The main creditors of Bank of Credit & Commerce International (BCCI) have agreed to accept $1,800 million in compensation from Abu Dhabi. This opens the way for the first compensation pay-out to be made more than three years after BCCI collapsed.

Creditor committees in the three centres where BCCI was registered – Luxembourg, the Cayman Islands and the UK – have accepted the package, which must now return to the courts in all three countries. UK courts should hear the case in early November, the Cayman Islands mid-month and Luxembourg at the end of November.

This means Abu Dhabi could start making payments by early December. Any appeals in the three courts would delay this, as was the case when a previous settlement was blocked in the Luxembourg court. ‘Past experience shows that although this may seem like the end of the road it’s not necessarily the case,’ says one source in London.

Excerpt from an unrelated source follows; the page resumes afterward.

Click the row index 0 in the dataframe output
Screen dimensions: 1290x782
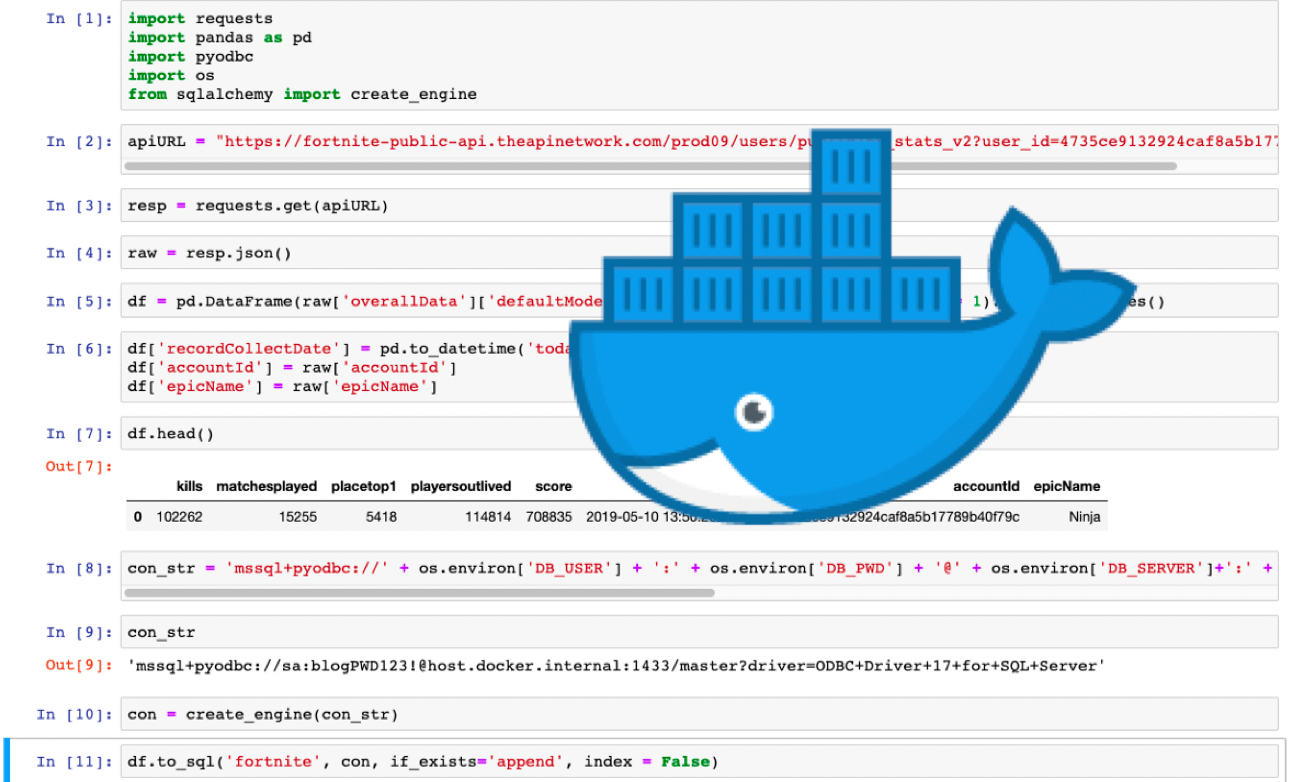[x=137, y=517]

Once all three courts have given their approval, Abu Dhabi will pay $1,550 million. The remaining $250 million will be paid into an escrow account over three years.

Abu Dhabi could be repaid up to $450 million if the liquidator, the UK’s Touche Ross, is successful in making certain specified recoveries.

A number of other legal proceedings are under way or could be launched over the BCCI affair. Touche Ross is suing the Bank of England (central bank) for its alleged negligence over not closing BCCI sooner. Touche Ross has also issued writs against the auditors Price Waterhouse (MEED 15:4:94). Abu Dhabi could also sue Price Waterhouse, sources say.

Former BCCI chief executive Swaleh Naqvi has been sentenced to 11 years and three months in prison in the US after pleading guilty to three charges of criminal fraud and deception in a plea-bargain. He was ordered to pay $255.4 million restitution. Federal prosecutors can move to reduce the sentence over the next year if Naqvi helps them with their further investigations.

On 21 October, Naqvi pleaded not guilty in a New York court to associated charges.